VIDEO: Miller explains 2nd chromosome fusion
Another fascinating discovery is the recognition of around 100,000 points of inserted viral information in our genome. Retroviruses, such as HIV, attack a cell’s nucleus and can insert their own genetic material into the host’s DNA. When they infect a germline cell, the inserted viral code is permanently embedded in the genome of the host’s future offspring. This is called an endogenous retrovirus (ERV). Scientists can use these as markers to determine a relationship between organisms. If two things have the same ERV at the same insertion point within the vast genome, it’s compelling evidence of a genetic link. When we see that humans have many of the same ERVs in the same loci of other primates and share the most with chimpanzees, scientists confirm the genetic links that the Darwinian tree of life predicted. If these were randomly scattered throughout the enormous number of different species in different geographical locations they would mean nothing, but since they consistently adhere to the relationships predicted by comparative morphology and other biological tools, they become a powerful and independent tool for determining relationships. Anatomy, genetics, and geology all tell the same incredible story independent of each other. Evolutionary theory is an amazing tool for studying biological structures, classifying life, and understanding how and why things work within living organisms. This is why evolution is so strongly supported by diverse disciplines and is considered the unifying theory of biology. Its implications are huge for medicine and determining the cause of many diseases and problems, as well.

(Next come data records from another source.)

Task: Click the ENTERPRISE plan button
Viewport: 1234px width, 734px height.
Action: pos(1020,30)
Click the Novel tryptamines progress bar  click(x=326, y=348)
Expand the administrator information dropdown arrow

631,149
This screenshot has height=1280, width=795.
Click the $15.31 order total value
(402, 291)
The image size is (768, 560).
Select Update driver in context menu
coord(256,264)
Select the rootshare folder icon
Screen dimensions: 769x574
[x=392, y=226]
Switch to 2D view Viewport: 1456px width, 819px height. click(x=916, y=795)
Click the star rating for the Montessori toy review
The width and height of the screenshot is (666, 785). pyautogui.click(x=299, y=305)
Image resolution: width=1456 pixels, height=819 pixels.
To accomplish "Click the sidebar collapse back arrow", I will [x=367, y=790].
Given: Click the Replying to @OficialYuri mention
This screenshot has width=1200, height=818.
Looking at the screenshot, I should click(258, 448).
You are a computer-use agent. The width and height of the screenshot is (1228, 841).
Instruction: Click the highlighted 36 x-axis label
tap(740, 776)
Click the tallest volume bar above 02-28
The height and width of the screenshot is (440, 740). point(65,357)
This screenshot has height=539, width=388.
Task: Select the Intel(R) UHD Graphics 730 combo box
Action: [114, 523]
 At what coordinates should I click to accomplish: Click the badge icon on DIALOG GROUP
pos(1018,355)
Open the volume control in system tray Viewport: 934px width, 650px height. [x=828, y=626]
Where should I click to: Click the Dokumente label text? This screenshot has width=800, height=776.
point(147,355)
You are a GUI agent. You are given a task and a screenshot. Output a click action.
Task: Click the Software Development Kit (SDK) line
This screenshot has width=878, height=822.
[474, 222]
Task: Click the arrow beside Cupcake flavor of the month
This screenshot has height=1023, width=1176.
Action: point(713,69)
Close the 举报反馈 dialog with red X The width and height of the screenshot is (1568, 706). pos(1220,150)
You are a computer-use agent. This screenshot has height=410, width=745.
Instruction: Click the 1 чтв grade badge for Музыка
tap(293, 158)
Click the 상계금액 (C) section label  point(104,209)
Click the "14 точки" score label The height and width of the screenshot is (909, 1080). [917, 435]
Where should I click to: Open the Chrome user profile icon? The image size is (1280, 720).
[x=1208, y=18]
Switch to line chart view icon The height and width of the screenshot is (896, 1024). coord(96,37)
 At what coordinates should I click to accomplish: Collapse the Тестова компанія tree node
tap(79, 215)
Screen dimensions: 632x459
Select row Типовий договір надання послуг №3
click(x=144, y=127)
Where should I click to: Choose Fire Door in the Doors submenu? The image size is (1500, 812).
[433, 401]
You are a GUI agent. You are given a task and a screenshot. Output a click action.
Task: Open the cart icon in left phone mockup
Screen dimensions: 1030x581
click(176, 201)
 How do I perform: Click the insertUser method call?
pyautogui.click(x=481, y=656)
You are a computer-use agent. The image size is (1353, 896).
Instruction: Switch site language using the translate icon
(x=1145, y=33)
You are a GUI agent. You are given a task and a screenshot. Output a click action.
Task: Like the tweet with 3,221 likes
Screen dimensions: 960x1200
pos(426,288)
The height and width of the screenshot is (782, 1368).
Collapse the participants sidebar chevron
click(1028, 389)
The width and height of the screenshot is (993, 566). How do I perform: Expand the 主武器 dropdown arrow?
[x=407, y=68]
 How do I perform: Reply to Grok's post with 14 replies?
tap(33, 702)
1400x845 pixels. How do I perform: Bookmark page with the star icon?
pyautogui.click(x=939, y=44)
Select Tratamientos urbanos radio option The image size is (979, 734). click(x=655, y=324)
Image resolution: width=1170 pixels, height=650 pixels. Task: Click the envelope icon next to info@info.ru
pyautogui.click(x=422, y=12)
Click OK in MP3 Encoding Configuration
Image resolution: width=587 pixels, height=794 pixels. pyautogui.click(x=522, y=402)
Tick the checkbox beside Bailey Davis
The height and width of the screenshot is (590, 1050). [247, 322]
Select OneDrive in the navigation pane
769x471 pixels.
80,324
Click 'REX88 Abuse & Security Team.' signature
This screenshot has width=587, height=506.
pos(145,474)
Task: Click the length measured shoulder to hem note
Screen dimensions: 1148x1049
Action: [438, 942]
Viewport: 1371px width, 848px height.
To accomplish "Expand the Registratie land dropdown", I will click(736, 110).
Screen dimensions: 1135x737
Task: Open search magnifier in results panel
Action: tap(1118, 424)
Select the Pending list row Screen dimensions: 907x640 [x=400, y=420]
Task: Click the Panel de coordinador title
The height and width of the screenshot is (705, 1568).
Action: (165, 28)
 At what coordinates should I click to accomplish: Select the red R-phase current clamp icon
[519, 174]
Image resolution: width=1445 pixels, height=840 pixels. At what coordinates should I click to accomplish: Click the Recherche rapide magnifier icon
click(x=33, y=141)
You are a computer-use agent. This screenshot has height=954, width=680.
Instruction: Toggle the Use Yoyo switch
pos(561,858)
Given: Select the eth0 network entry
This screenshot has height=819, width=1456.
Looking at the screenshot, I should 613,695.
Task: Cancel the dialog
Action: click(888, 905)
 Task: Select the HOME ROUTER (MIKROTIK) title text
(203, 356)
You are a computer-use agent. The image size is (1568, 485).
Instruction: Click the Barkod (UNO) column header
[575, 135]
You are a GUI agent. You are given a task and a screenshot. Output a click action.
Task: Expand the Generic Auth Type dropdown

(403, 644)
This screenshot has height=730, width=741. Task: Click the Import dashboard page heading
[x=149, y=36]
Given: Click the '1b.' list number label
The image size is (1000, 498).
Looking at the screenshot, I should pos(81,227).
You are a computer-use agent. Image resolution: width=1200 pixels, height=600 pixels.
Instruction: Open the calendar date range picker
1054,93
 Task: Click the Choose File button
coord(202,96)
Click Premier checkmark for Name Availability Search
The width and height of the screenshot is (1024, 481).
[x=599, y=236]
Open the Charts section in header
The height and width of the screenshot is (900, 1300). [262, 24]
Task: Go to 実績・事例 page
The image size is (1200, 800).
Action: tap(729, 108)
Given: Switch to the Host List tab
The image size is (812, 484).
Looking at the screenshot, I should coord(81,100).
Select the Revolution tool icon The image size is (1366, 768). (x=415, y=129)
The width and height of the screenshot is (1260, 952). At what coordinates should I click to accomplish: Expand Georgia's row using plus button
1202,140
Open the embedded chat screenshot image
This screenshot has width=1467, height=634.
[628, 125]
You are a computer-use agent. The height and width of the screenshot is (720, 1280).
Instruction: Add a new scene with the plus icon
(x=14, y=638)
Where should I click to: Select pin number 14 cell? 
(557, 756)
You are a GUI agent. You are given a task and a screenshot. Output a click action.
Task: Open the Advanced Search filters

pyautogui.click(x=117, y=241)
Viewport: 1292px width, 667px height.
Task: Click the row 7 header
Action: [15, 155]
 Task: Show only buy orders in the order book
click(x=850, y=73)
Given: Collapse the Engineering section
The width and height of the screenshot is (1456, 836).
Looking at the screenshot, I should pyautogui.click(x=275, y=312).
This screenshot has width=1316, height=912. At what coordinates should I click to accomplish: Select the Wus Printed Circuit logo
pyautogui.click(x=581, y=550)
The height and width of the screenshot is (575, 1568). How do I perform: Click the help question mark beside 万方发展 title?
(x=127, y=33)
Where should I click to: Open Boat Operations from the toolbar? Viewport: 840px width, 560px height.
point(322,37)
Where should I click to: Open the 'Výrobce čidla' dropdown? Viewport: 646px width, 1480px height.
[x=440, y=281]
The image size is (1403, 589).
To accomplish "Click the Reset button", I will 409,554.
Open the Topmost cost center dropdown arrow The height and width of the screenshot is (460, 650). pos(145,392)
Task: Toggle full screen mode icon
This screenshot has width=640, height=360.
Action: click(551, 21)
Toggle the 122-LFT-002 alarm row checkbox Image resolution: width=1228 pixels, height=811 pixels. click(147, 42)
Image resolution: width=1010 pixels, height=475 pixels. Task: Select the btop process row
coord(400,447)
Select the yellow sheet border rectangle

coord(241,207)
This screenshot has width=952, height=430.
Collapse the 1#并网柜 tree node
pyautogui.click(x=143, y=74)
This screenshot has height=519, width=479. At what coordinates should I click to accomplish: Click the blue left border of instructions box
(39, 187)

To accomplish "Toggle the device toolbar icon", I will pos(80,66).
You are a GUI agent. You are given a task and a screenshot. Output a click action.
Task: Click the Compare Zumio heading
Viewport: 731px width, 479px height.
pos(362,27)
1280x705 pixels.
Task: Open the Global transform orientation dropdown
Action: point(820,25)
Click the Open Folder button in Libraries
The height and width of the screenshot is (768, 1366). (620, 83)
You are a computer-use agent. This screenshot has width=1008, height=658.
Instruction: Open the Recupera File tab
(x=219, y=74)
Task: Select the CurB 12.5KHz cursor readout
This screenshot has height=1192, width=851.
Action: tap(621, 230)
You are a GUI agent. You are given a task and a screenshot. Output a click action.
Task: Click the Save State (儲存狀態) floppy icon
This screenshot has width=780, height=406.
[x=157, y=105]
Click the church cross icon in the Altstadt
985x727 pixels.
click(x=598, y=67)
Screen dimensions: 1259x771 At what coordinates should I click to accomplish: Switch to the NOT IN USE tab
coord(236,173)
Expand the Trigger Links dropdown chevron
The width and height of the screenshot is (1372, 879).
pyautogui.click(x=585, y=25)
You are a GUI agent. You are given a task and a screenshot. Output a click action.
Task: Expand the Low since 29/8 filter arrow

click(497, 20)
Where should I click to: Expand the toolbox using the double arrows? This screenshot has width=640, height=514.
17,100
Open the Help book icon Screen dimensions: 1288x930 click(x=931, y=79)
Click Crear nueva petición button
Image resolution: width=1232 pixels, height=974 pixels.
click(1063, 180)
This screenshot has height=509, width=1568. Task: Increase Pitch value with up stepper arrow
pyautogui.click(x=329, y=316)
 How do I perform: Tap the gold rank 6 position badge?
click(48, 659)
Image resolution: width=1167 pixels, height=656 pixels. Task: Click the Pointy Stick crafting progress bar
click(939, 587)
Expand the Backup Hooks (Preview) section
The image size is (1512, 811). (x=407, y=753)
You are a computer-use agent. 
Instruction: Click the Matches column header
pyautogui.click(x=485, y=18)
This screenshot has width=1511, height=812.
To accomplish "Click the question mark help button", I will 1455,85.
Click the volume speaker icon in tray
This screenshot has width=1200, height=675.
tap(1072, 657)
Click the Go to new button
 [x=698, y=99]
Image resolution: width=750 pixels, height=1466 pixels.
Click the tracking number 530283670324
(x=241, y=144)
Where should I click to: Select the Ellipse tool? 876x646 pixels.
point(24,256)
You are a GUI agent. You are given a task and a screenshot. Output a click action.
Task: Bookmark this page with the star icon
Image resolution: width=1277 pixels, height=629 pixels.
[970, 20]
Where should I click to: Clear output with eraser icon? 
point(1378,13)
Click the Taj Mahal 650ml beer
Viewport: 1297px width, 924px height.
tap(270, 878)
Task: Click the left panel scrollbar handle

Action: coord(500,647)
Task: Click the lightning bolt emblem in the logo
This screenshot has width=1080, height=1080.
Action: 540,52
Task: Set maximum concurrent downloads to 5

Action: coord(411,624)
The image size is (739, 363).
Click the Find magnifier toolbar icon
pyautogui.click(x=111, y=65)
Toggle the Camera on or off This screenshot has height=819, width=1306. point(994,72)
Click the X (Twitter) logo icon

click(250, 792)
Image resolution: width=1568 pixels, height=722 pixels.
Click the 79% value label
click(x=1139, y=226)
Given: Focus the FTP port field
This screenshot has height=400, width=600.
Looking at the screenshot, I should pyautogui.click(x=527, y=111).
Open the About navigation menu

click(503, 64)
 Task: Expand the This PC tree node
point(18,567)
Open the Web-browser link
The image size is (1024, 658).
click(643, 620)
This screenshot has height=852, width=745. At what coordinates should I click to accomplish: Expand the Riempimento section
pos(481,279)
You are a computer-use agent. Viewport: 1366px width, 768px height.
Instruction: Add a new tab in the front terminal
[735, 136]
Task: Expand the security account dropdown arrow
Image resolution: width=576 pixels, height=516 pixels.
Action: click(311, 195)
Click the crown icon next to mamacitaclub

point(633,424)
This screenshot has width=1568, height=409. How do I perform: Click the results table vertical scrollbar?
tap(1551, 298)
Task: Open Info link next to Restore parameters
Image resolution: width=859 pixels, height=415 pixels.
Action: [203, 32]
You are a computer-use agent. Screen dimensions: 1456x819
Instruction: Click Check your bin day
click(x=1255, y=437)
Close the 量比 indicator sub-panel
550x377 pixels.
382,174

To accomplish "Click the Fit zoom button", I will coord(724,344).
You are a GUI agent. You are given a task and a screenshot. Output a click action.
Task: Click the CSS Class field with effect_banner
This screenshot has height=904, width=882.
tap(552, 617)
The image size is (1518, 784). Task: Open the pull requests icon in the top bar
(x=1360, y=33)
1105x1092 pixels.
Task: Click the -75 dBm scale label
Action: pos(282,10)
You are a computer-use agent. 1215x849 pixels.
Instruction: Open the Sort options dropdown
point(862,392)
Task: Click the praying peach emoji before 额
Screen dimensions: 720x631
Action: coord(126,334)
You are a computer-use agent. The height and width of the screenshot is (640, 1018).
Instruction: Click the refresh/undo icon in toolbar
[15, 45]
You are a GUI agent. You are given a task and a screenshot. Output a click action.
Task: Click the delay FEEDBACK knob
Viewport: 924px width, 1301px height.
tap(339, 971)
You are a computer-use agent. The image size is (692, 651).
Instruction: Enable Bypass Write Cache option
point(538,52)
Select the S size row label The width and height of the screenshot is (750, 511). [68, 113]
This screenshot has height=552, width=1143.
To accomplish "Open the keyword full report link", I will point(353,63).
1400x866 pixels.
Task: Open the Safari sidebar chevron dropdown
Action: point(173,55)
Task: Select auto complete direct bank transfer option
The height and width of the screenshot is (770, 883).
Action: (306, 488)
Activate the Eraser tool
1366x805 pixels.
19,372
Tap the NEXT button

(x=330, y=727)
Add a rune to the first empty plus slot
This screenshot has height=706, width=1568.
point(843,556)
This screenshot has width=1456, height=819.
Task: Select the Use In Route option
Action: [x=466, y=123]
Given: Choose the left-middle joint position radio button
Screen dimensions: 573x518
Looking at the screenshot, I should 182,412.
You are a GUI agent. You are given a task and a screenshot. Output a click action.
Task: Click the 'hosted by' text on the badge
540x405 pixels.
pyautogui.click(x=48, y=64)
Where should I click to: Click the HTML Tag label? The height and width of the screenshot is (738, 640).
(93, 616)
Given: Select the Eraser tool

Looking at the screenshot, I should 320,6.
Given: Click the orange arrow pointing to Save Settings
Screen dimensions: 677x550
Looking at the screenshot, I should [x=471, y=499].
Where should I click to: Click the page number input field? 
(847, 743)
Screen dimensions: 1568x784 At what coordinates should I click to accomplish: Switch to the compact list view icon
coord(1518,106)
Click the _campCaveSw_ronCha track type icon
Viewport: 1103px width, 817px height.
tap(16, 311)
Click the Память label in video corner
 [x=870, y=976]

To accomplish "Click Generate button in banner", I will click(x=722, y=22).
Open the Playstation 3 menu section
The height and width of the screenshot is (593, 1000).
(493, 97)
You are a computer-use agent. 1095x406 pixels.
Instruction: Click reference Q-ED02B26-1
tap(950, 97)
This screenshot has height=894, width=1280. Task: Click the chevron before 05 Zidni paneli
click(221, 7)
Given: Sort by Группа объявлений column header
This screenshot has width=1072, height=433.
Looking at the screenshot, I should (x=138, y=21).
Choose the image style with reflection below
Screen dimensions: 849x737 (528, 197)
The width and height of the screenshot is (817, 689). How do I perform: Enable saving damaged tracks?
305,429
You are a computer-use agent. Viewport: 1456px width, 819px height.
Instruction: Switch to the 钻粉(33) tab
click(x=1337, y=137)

The progress made since the acceptance of this model 150 years ago is tremendous. To declare that it is all nonsense and that the bright minds identifying and treating diseases have done so using a pseudoscientific hoax seems to me as arrogant as it is ridiculous. Unprecedented advances have been made in our understanding of how the cell and the body functions, and we’ve nearly doubled our average life span, improved our quality of life, and developed an amazing ability to save lives through medicine and other new innovations. In this unprecedented era of discovery and advancement, Darwin’s theory has been successfully applied and repeatedly confirmed as our knowledge increases. I wholeheartedly disagree with Answers In Genesis’ claim that we have experienced “150 lost years” thanks to Darwin, and find most of their criticism baseless and demonstrably false. While headlining atheists like Dawkins, Hitchens, and Harris are all too eager to let people like Ray Comfort chain Christianity to the sinking ship of Young-Earth Creationism, the reality is that many, many Christians around the world accept what science teaches us about origins and still believe in an active, loving God and confess Jesus as their Savior.